Unit: 0’000 tonne
This week soybean oil stock moves to a fresh record of 1.8 Mln tonnes due to its large output under huge crush margins in oil mills. As of 12th Oct, the business inventory of domestic soybean oil amounts to 1,814,300 tonnes, up 77,100 tonnes by 4.44% from 1,737,200 tonnes last week, up 226,800 tonnes by 14.29% from 1,587,500 tonnes during the same period last month, and up 257,300 tonnes by 16.53% from 1,557,000 tonnes during the same period last year. Stock of the same period in the recent five years averages at 1,384,460 tonnes.

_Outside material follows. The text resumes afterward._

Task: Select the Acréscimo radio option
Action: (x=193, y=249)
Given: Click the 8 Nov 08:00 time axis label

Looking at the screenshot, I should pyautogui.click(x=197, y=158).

Operation rate basically remains unchanged this week, as most soybean refineries have not restored their production just after the National Day. Soybean crush volume in domestic refineries totals 1,748,600 tonnes (soybean meal 1,381,394 tonnes and soybean oil 332,232 tonnes), up 8,700 tonnes by 0.15% from 1,739,900 last week. The operation rate (capability utilization) is 49.75% this week, up by 0.06% from 49.69% last week. But due to an extremely high operation rate forecast in the next two weeks, the crush volume will jump to 1.90 Mln tonnes next week (Week 42) and to 1.95 Mln tonnes in Week 43. So the total stock of soybean oil is predicted to stay at a historical high in the next two weeks.
In the next few months, soybean import will be subjected to the trade war, during which import volume will be 7 Mln tonnes in November, 6.5 Mln tonnes in December, and less in January 2019. Currently, the arrival is only around 5.6 Mln tonnes. November will see less and less arrivals of soybean, which may severely affects operation rate; under such circumstances, soybean oil stock will welcome some falls in November.